Consegna 1:
Rispondi alle seguenti domande sul brano sui partiti democristiani.
(a) Con quali Paesi la NATO costituisce un patto di difesa militare?
(b) Quale partito norvegese viene citato?
(c) Di quale parola è divenuto sinonimo "democristiani" in alcuni Paesi a maggioranza protestante e ortodossa?
Consegna 2: Riprendi il brano sui partiti democristiani e proseguilo a partire dall'ultima frase riportata.

==== Brano da leggere

Per gran parte del XX secolo, i partiti democristiani si sono caratterizzati per l'avversione ai regimi social-comunisti dell' Europa orientale. Da qui, le cosiddette scelte "europeista" ed "atlantica". La prima ha visto la nascita delle Comunità europee, poi Unione europea. La seconda, si è realizzata con la NATO, patto di difesa militare con Canada e Stati Uniti d'America, in chiave anti- sovietica.

I partiti democristiani si sono, dalla seconda metà del Novecento, diffusi anche in Paesi a maggioranza protestante e ortodossa, basti pensare all' Appello Cristiano Democratico olandese, al Partito Popolare Cristiano norvegese, al Partito Democratico Cristiano Africano sudafricano, ai democristiani bulgari e rumeni. In alcune di questi Paesi il cristianesimo democratico ha assunto connotati diversi da quello "cattolico", infatti "democristiani" è divenuto sinonimo di "conservatori". In altre, soprattutto dell'Europa orientale, la lentezza dell'affermazione di questi partiti è stata dovuta, da un lato, ai periodi di dittatura comunista, dall'altro, dall'accezione meno confessionale dei rapporti tra Stato e Chiesa.

========
==== Dati forniti

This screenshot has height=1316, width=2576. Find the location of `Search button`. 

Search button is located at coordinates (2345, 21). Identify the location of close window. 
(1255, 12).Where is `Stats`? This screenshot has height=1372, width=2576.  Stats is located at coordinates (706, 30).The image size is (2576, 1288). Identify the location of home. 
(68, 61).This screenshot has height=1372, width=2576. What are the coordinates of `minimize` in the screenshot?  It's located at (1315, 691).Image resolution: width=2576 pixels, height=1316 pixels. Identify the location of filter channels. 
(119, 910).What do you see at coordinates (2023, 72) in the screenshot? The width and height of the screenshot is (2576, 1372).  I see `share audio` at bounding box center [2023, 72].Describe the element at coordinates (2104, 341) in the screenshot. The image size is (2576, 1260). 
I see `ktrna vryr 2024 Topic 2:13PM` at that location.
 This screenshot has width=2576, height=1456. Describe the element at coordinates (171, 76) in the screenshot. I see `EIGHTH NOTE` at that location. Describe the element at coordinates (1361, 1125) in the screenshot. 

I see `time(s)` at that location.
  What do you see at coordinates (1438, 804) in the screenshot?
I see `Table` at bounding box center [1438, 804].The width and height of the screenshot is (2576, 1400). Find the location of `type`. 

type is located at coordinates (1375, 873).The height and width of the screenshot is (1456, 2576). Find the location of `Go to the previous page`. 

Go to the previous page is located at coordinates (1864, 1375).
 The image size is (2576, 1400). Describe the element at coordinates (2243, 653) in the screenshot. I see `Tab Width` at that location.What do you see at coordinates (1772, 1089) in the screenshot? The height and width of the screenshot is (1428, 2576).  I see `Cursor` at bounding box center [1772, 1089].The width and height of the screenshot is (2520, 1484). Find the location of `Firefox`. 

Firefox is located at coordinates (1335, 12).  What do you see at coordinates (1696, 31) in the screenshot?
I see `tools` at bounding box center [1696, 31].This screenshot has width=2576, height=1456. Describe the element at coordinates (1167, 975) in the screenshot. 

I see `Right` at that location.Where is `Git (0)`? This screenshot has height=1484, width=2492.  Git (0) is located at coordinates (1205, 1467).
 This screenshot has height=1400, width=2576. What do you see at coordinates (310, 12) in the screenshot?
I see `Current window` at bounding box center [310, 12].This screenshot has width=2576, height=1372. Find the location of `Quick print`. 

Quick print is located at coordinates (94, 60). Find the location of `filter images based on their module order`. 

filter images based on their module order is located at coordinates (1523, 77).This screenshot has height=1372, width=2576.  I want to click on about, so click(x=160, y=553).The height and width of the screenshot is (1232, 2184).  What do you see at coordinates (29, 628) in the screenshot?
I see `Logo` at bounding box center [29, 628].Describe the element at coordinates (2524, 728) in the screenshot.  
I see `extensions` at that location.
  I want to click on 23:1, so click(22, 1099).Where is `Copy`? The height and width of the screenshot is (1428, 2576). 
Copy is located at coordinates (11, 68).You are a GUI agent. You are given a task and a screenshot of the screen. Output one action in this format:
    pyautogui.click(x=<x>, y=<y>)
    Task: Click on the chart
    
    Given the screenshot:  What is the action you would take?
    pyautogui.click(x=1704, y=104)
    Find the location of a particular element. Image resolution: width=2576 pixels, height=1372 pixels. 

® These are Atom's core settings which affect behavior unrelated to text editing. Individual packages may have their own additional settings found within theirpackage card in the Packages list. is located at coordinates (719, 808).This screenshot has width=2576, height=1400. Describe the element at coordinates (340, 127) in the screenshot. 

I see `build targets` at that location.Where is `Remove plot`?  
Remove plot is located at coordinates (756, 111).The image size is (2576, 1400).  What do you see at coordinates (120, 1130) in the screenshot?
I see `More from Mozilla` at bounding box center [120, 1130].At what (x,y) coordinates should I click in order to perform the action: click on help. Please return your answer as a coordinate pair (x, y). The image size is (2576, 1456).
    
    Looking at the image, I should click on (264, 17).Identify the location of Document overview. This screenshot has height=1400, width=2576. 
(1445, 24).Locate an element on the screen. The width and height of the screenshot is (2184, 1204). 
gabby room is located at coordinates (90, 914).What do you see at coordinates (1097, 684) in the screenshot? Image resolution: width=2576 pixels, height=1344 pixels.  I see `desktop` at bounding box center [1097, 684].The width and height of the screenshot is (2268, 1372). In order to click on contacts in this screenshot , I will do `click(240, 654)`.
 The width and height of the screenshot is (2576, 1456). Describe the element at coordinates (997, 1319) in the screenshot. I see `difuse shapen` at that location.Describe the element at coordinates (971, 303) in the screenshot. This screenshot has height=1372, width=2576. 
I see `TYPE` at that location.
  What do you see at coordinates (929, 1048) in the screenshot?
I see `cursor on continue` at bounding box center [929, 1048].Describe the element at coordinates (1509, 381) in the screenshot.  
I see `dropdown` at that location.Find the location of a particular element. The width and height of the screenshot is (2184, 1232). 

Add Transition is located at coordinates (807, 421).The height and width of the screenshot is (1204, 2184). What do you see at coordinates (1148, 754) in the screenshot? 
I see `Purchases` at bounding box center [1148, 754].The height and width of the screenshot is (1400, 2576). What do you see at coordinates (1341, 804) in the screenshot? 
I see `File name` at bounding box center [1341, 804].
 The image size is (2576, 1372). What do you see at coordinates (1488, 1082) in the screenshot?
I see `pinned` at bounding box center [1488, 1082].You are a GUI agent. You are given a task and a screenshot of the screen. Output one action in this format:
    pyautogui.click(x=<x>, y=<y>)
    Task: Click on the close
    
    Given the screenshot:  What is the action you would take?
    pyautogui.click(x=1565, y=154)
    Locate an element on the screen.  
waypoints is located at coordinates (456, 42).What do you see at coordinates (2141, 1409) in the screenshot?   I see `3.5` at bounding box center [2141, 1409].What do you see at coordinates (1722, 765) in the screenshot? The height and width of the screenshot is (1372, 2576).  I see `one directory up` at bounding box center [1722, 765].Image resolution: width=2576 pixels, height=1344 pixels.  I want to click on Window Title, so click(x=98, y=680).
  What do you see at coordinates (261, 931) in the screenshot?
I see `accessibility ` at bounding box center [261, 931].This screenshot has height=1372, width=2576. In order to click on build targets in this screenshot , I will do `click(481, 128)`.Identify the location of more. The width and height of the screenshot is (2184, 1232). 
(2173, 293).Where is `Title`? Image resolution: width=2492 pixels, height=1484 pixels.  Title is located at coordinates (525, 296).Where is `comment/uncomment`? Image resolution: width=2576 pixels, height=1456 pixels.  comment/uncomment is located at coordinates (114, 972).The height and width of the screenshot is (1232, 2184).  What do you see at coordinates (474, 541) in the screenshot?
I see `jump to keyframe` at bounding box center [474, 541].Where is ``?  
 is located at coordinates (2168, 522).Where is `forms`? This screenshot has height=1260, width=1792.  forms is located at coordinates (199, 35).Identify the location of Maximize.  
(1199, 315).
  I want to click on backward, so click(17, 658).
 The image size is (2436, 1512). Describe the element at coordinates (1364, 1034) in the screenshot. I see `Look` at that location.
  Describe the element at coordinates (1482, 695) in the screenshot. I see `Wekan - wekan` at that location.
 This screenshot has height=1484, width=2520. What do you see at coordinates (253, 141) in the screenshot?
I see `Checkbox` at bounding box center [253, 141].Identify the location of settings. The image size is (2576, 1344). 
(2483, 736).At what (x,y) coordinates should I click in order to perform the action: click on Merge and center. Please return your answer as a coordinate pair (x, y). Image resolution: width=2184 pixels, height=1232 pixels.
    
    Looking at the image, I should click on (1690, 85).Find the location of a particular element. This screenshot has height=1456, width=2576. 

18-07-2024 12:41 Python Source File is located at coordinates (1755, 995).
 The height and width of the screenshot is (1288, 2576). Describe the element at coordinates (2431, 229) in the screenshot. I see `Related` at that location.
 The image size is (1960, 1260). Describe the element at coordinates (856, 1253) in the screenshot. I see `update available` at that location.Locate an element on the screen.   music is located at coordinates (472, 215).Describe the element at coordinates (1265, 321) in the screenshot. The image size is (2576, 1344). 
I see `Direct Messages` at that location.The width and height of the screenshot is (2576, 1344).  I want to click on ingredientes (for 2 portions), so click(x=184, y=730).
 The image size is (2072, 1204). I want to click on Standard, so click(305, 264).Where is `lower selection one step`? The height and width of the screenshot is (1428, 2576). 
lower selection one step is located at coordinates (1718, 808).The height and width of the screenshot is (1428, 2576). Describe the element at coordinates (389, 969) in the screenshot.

========

Risposta 1:
(a) Con Canada e Stati Uniti d'America.
(b) Il Partito Popolare Cristiano.
(c) Di "conservatori".

Risposta 2:
In America Latina, il movimento democristiano è forte in Messico, Nicaragua, Costa Rica, Venezuela e Perù, dove i partiti hanno in taluni casi fatto parte di coalizioni di centro-destra e in altri di centro-sinistra. In Paesi come la Colombia, il Brasile e l' Argentina (così come in molti Paesi a maggioranza protestante, dove il panorama politico si è prima diviso tra "conservatori" e "liberali", poi tra "conservatori" e "socialdemocratici") non sono mai nati partiti democristiani di un certo rilievo e i democristiani (in prevalenza cattolici) si sono posizionati nei vari partiti esistenti a seconda se erano personalmente più di destra o di sinistra, creando correnti all'interno di questi e senza dare vita a partiti autonomi. In Cile il Partito Democratico Cristiano del Cile è schierato assieme ad una coalizione composta da socialdemocratici e liberali sociali, combinando idee tradizionali del centro cattolico assieme all'ala sinistra del movimento democristiano.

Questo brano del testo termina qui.